In case of an emergency it must go fast. In rural regions in particular, however, it often takes a long time for rescue teams to reach their destination. That is why so-called first responders or Helfer-vor-Ort Einheiten (HvO) have been founded in many places. So also in Metzingen. First responder means first response. A first response or. First aid to a patient.
At the end of 2001 the successful project First Responder started at the fire department Metzingen. "In the beginning, we were eyed skeptically – after 20 years, it's hard to imagine the first responder system without it," emphasizes Metzingen's fire department commander Hartmut Holder. He and Jürgen Späth introduced the first-responder system at the Metzingen fire department back then. To be precise, the first first-responder system in a volunteer fire department in Baden-Württemberg. Before that, however, some obstacles, including political ones, had to be cleared out of the way. After the first missions, acceptance grew. The system became established.
The trigger for the introduction of the first responder system was an emergency not far from the fire station. A person collapsed. Suffered a cardiovascular arrest. The full-time firefighters were unaware of the accident. In 2001, Metzingen did not yet have its own rescue station and the connection conditions without a complete bypass road brought time disadvantages for the rescue service. "With the support of the city, we set about making a start on the first responder story," explains Hartmut Holder.

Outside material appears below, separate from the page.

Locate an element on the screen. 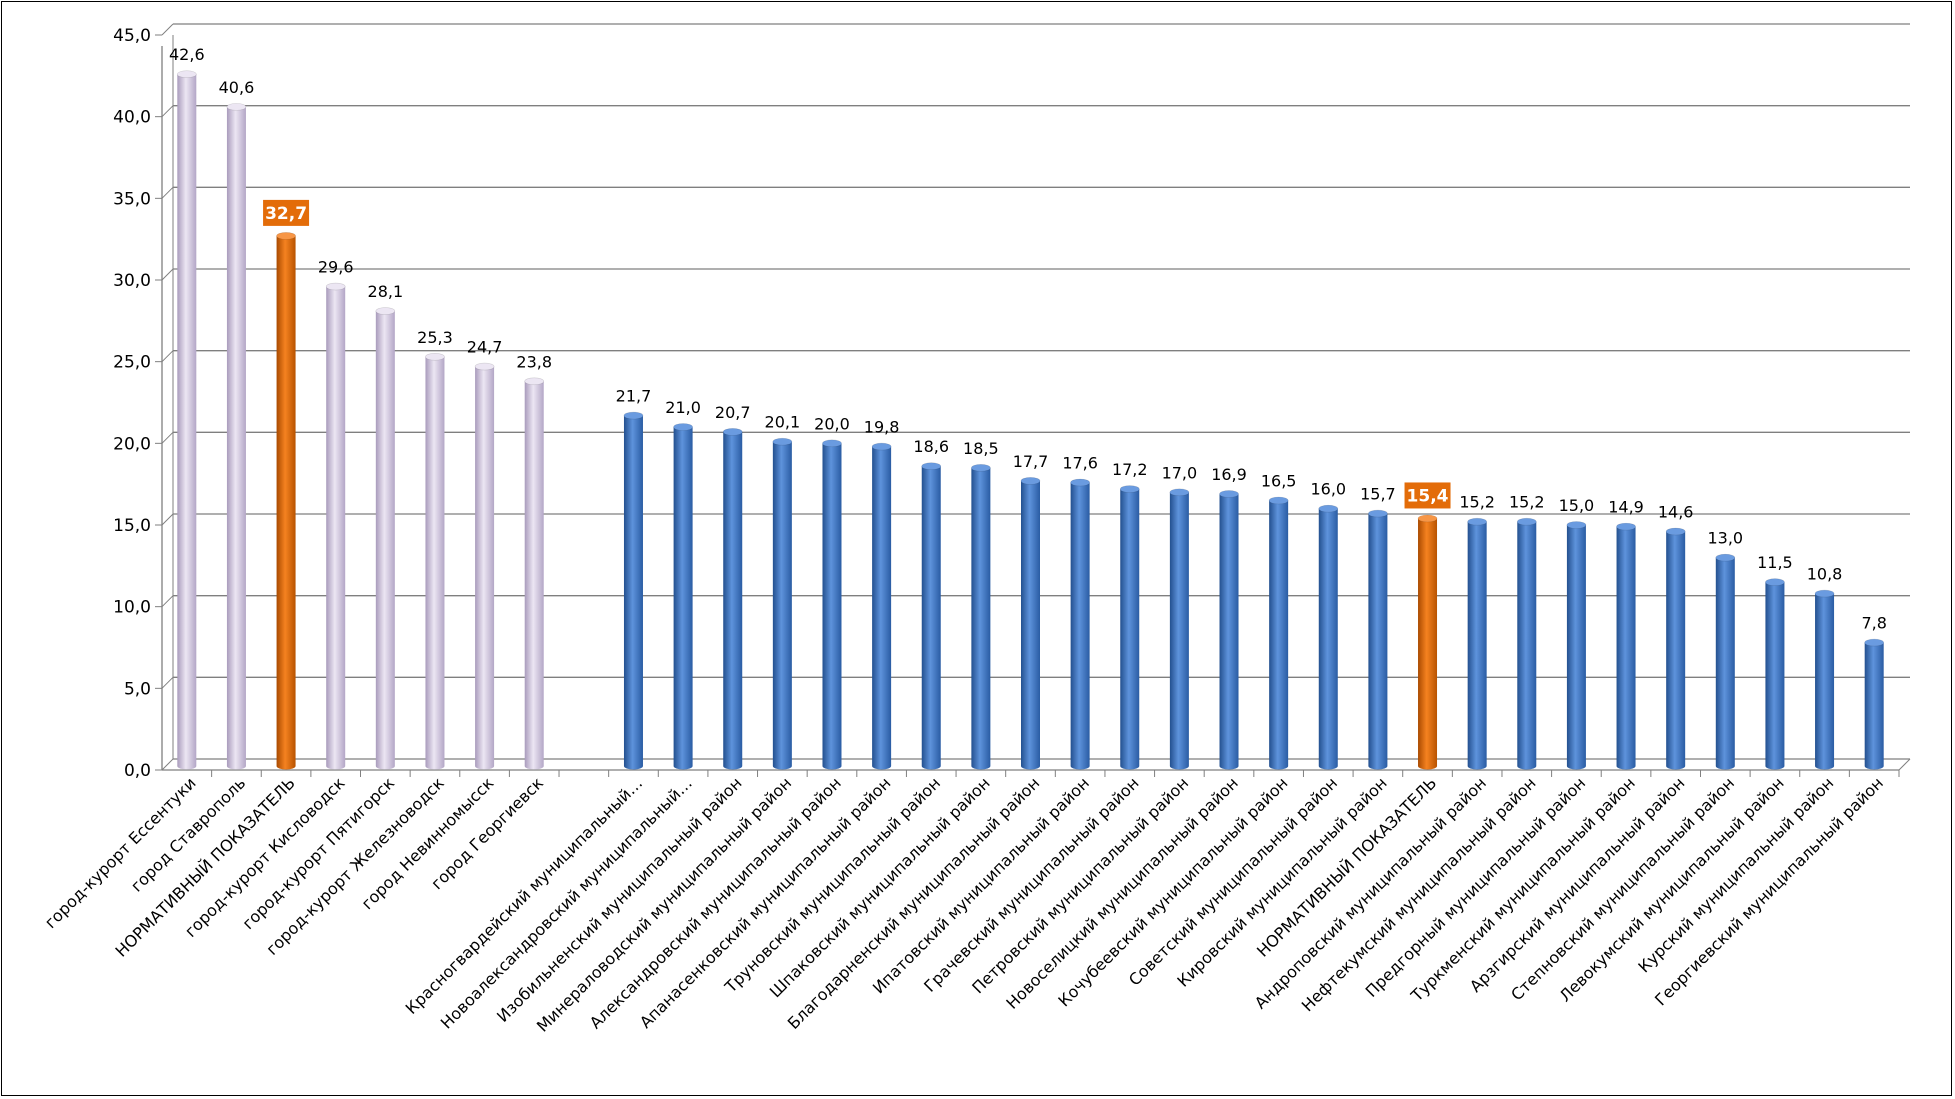 The height and width of the screenshot is (1099, 1955). data-label: 29,6 is located at coordinates (336, 268).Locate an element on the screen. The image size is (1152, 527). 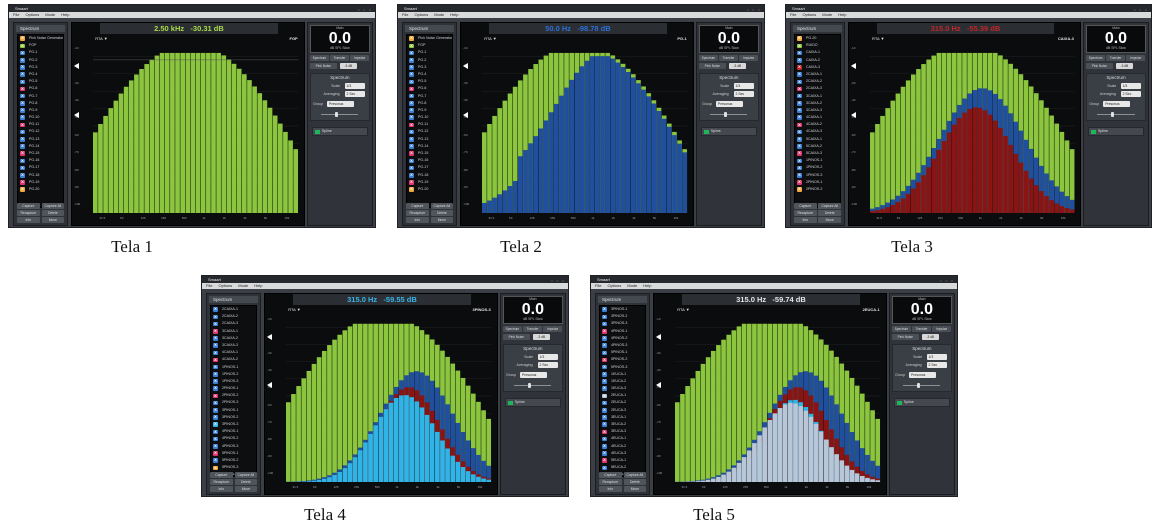
list-item: X 5EUCA-2 is located at coordinates (622, 468).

Around 45 firefighters trained as paramedics at the Metzingen fire department. Several paramedics. Even a paramedic were there. The first responders from Metzingen carried out the first-aid project in cooperation with the Metzingen chapter of the German Red Cross. The fire department responds to medical emergencies on weekdays from 6 a.M. To 6 p.M.; the DRK takes over the nighttime hours and the weekend. A command vehicle with medical equipment and an automatic external defibrillator (AED) were available for the first responder missions. Today, a total of four vehicles are equipped with identical additional "first responder" equipment. Every year, the first responders are called out on about 150 missions. Thus shortening the therapy-free interval until the arrival of the rescue service.

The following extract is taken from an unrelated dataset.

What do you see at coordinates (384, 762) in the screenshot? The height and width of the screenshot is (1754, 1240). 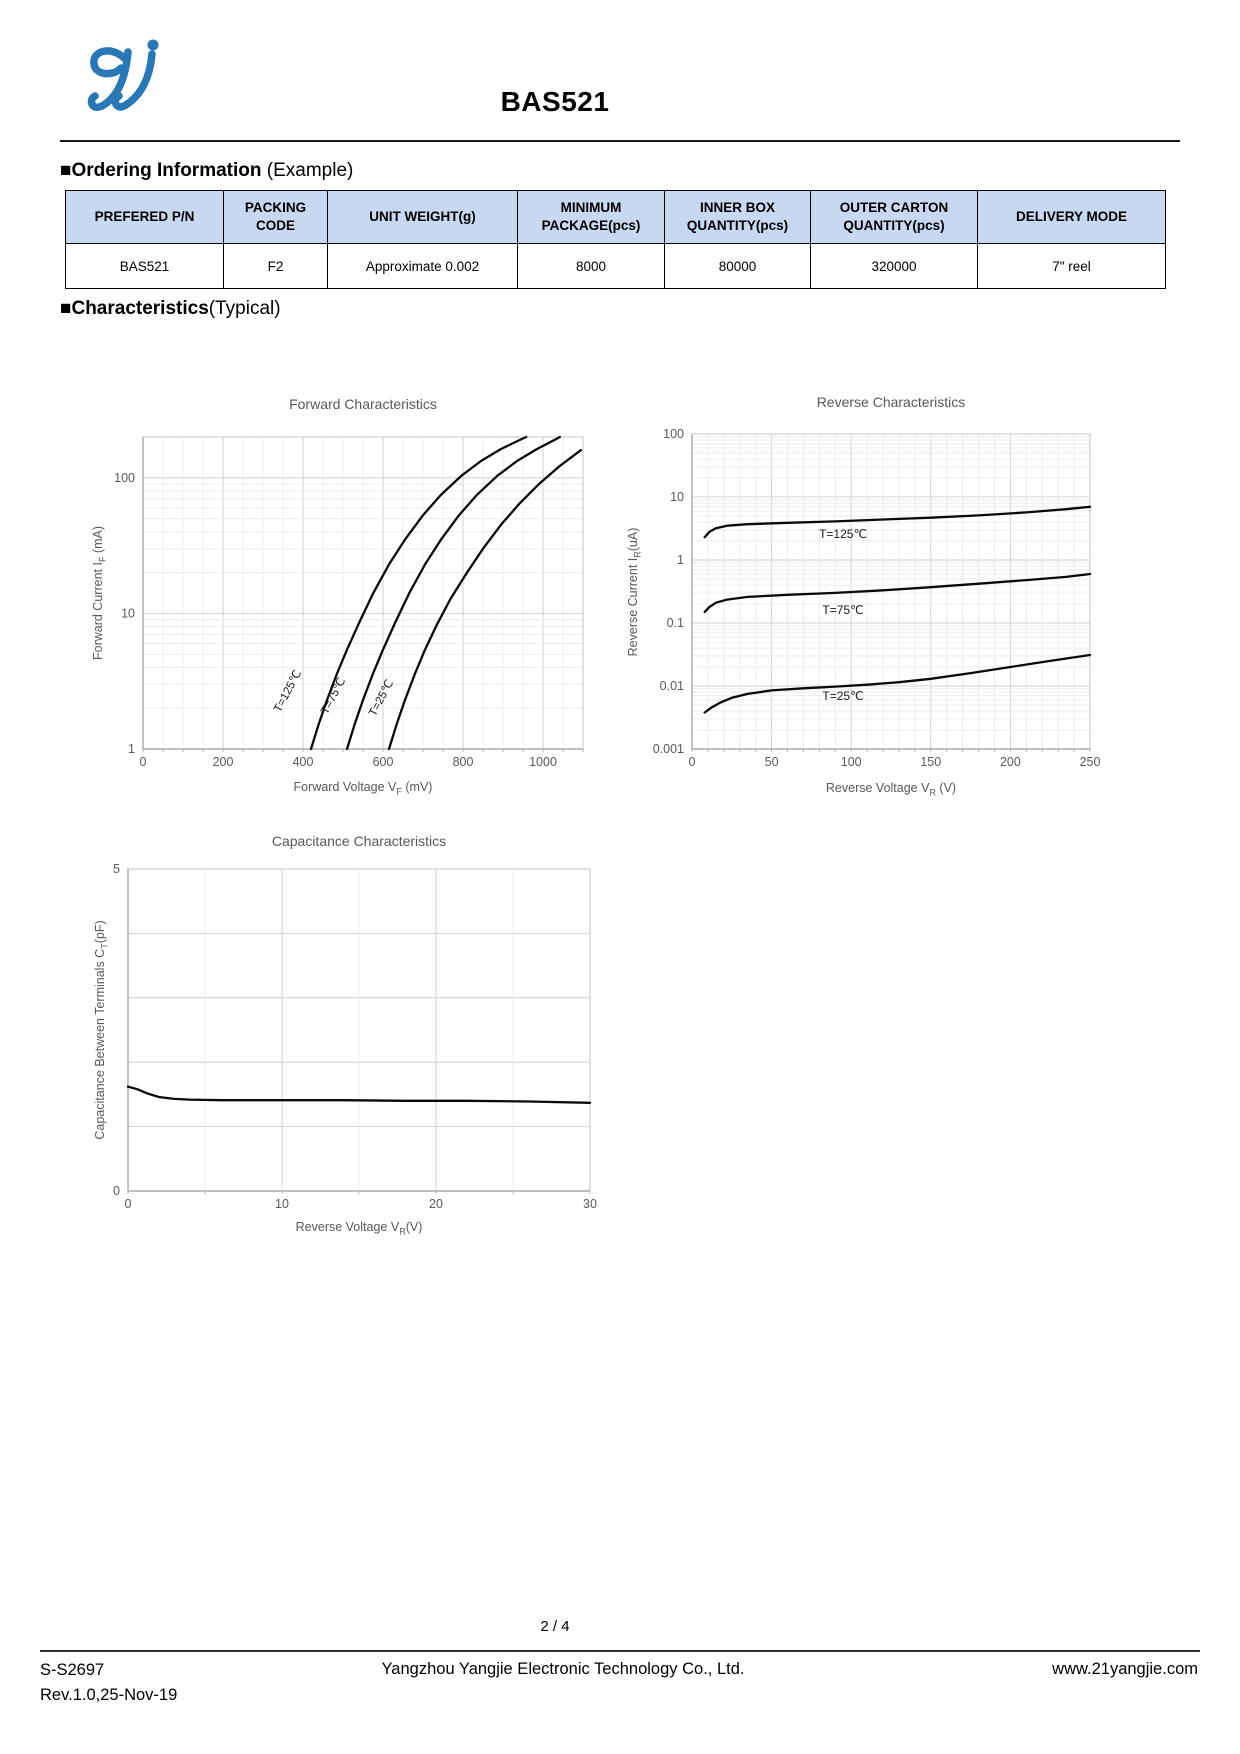 I see `svg-text: 600` at bounding box center [384, 762].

With the introduction of digital alerting in 2005, a first responder group was also set up in the Glems district of the volunteer fire department. In Glems, they go out on medical missions around the clock, 365 days a year.
The spectrum of missions ranges from surgical to internal emergencies to childbirth. This is what happened in 2016. In a doctor's office it turned out that a birth was imminent. With combined efforts, a baby boy was successfully delivered. The ambulance service that arrived then brought the new mother to the hospital. Your child to a clinic for further care. A special experience that the two first responders from Metzingen will probably remember for the rest of their lives.

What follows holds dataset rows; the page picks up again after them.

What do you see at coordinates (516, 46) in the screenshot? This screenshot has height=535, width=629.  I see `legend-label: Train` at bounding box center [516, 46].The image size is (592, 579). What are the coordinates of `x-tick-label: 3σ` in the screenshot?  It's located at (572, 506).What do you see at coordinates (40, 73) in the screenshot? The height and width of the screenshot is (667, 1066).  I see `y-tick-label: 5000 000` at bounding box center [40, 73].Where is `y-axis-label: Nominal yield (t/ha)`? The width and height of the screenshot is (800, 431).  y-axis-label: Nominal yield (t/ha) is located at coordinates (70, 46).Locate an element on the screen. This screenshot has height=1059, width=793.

"As a rule, we are on the scene within three to four minutes," reports Hartmut Holder. We have a great time advantage when it comes to life-threatening conditions. "We've saved a lot of lives," said the fire chief. For every minute that elapses before cardiopulmonary resuscitation is initiated, the patient's likelihood of survival is reduced by about 10 percent. "Several times we have successfully performed resuscitations. By the time the rescue service and the emergency doctor arrived, the patients had their own heart rhythm again," adds Hartmut Holder. Sometimes people even drop by the fire department and thank them for their help. "Without you guys, we wouldn't be here". A pleasant moment when one could help and receives a thank you for it.
In order to be ready for a wide variety of missions, the first responders regularly attend further training courses. In addition to internal and external training events, many take the opportunity to train as trainees on an ambulance.
The Metzingen First Responder System. A success story!